The HINDU Notes – 11th November 2019






📰 After RCEP reticence, need for reform recalibration

India needs to prepare for the next round of structural reforms to join global value chains and unleash manufacturing

•Last Monday, on November 4, 2019, Prime Minister Narendra Modi announced that India would not sign on to the Regional Comprehensive Economic Partnership (RCEP) agreement. The agreement, which is dubbed as the world’s biggest trade agreement, is expected to proceed with the 15 other members of the agreement, including Australia, China, Japan, New Zealand, South Korea, and the 10 member states of the Association of Southeast Asian Nations (ASEAN).

•India’s decision to withdraw at this stage, particularly in light of India’s own articulation of its national interest and its ambitions internally and on the world stage, reflects an inability to translate ambitions into action.

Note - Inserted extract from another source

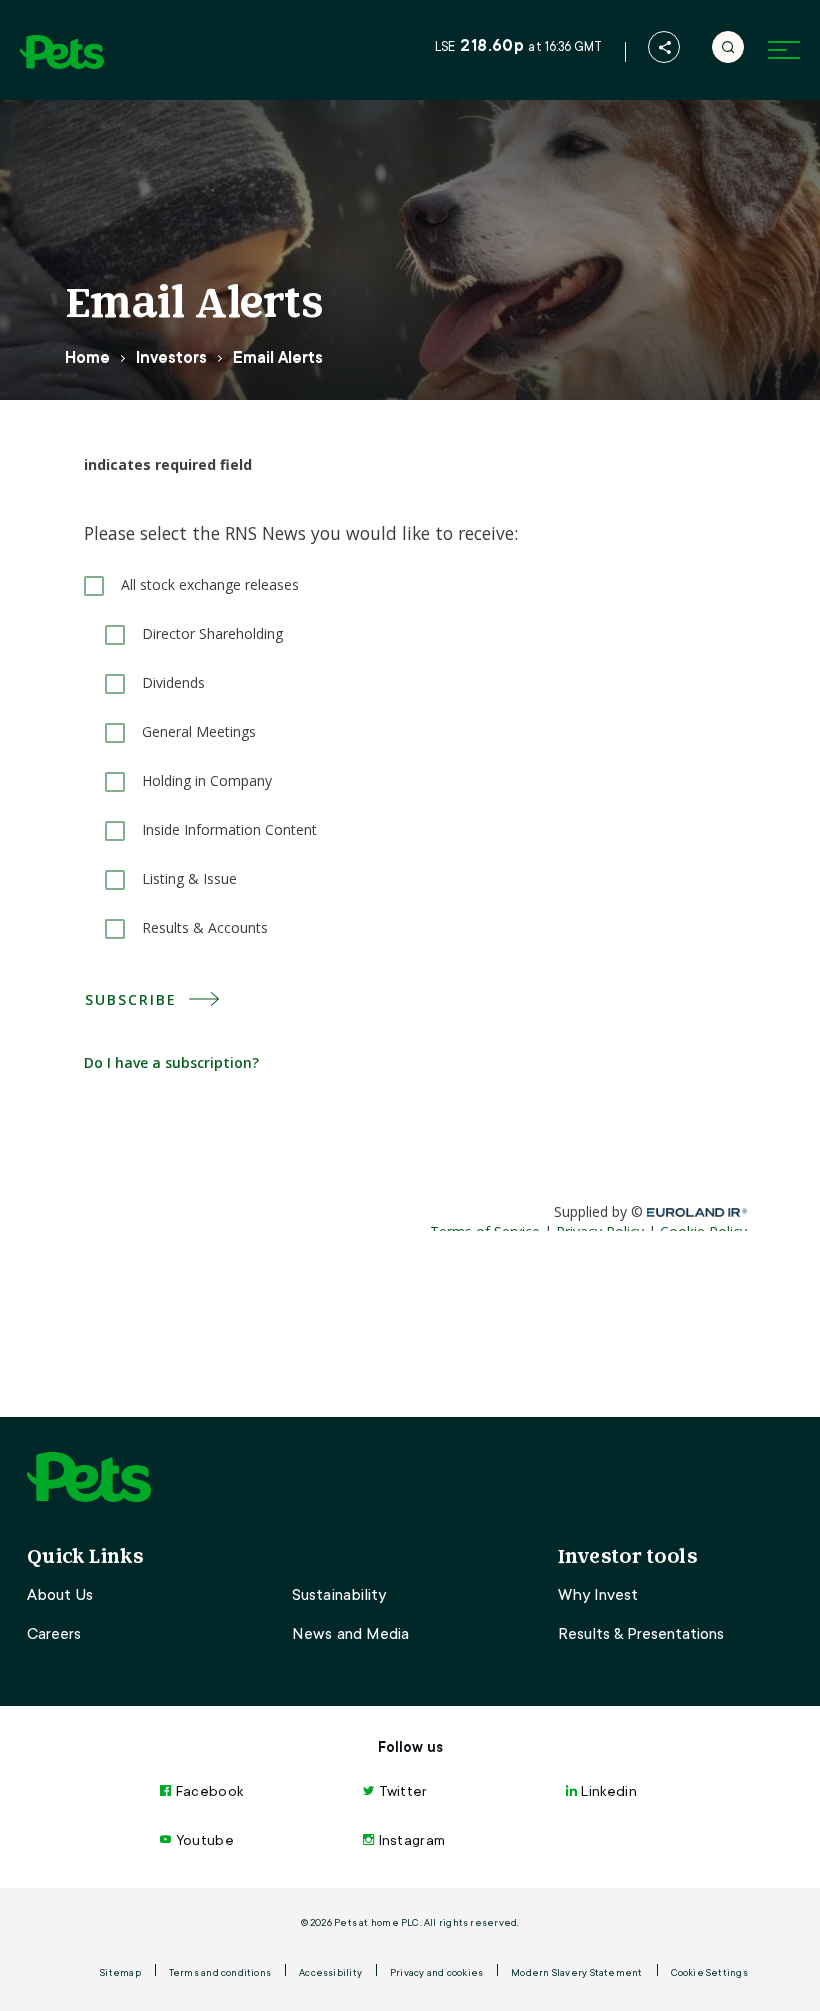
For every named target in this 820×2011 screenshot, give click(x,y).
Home (87, 358)
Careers (54, 1634)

Defining ‘national interest’

•A long-standing goal for India, articulated by multiple governments from across India’s political spectrum, is to generate a high level of sustained economic growth. Such growth matters for two reasons: within India, it will create millions of jobs and secure a stable future for India’s young population, and externally, to facilitate India’s rise as one of the poles in a multipolar 21st century. The Prime Minister articulated this same vision, in 2014, in his first Independence Day speech as Prime Minister, arguing “India cannot decide its future by remaining isolated and sitting alone in a corner. The economics of the world have changed and, therefore, we will have to act accordingly.” His path to “acting differently” was focused on “promot[ing] the manufacturing sector.”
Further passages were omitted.